Election 2022: Blooper just a bump on a long road to The Lodge
Long election campaigns can be dangerous for incumbents and challengers alike.
After Bob Hawke’s historic win from opposition in 1983, his decision to go early and long in December 1984 demonstrated he was human after all. In 2016 a tortuously long campaign cost Malcolm Turnbull 14 seats and arguably his leadership.
Having set a long campaign, Scott Morrison no doubt believes time is on his side. Anthony Albanese is good, very good, but he’s untested on the big election stage.
Morrison will have calculated that every additional campaign day is an opportunity for an Albanese stumble.
Day one of the campaign no doubt left him feeling vindicated.
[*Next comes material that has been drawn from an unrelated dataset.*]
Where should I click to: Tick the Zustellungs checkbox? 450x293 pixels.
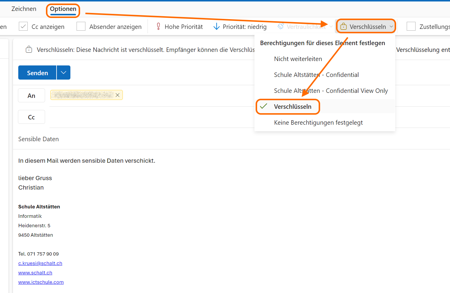point(411,27)
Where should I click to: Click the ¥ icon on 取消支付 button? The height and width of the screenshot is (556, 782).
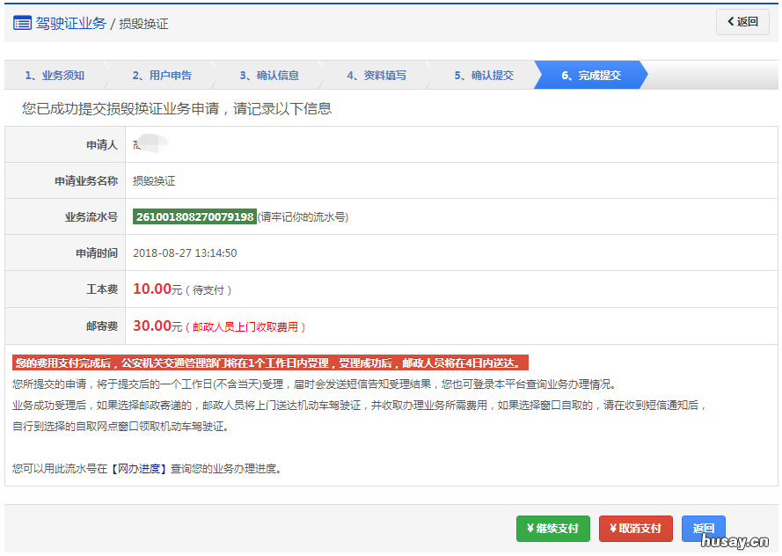[615, 529]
Albanese’s memory lapse and failure to produce the numbers journalists were asking for was bad, there can be no argument, but to suggest it was fatal is wrong.
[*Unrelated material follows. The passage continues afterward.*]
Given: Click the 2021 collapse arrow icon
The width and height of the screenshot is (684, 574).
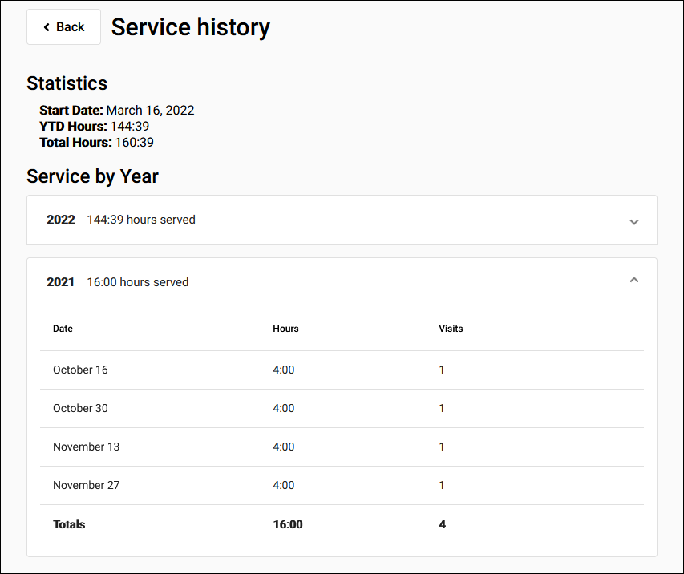Looking at the screenshot, I should pos(634,280).
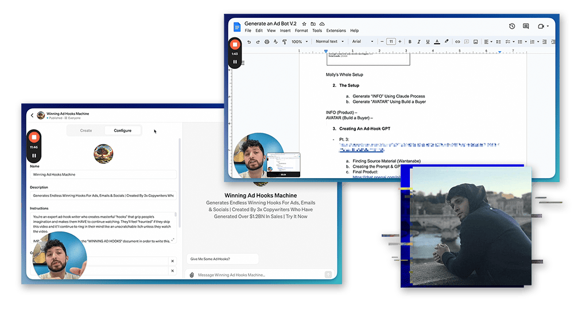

There have been some big election campaign bloopers over the years, some memorable, some not. John Hewson’s infamous 1993 attempt to explain how his proposed GST would impact on the price of a birthday cake falls into the former category. The irony is he seemed to know exactly how the cake would be taxed and that was part of the problem – the explanation was necessarily far too complex.
Under the Alan Jones blowtorch in the lead-up to the 2016 campaign, Labor’s Chris Bowen couldn’t identify income tax thresholds, something an aspiring treasurer might be expected to know. It was a big story but ran for just 24 hours.
By contrast, Bowen’s 2019 gaffe was most memorable. When the Treasury spokesman of the day instructs people who don’t like his proposed tax changes not to vote for them, they are likely to accept the invitation. And they did, in spades. An extraordinary number of voters were aware of Bowen’s arrogant challenge, as the election result confirms.
Albanese’s day-one mistake will quickly make its way to the benign column. Morrison will work hard to keep it alive, as you would expect, but a few days on, while a high number of punters will know there was a stumble, few will be able to provide the detail of it.
One thing Albanese won’t forget is the distraction his error provided from the revelation about negotiations for taxpayers to fund a large payout to former – or not so former – minister Alan Tudge’s ex-staffer Rachelle Miller.
Few prime ministers have been so lucky to have such a timely distraction during an election campaign.
Morrison is too smart to underestimate someone of Albanese’s political skill and cunning, and he won’t. Asking the electorate to extend the Coalition’s period in power well into a second decade is fraught with difficulty.
There remains a moderate mood for change and more than likely, enough will vote for change to put Albanese in The Lodge, despite his nervous start.
After a decade in office, the Coalition probably has too much weight in its saddle to win this race.
Most will agree on one thing: we need a winner. At this important point in our history – in the wake of a pandemic and in the face of a rapidly changing geostrategic environment – we need to put someone in charge.
This is no time for a hung parliament and therefore it’s not a good time to be turning to minor parties or extreme candidates.
Back a horse that can win, not one just there to run interference.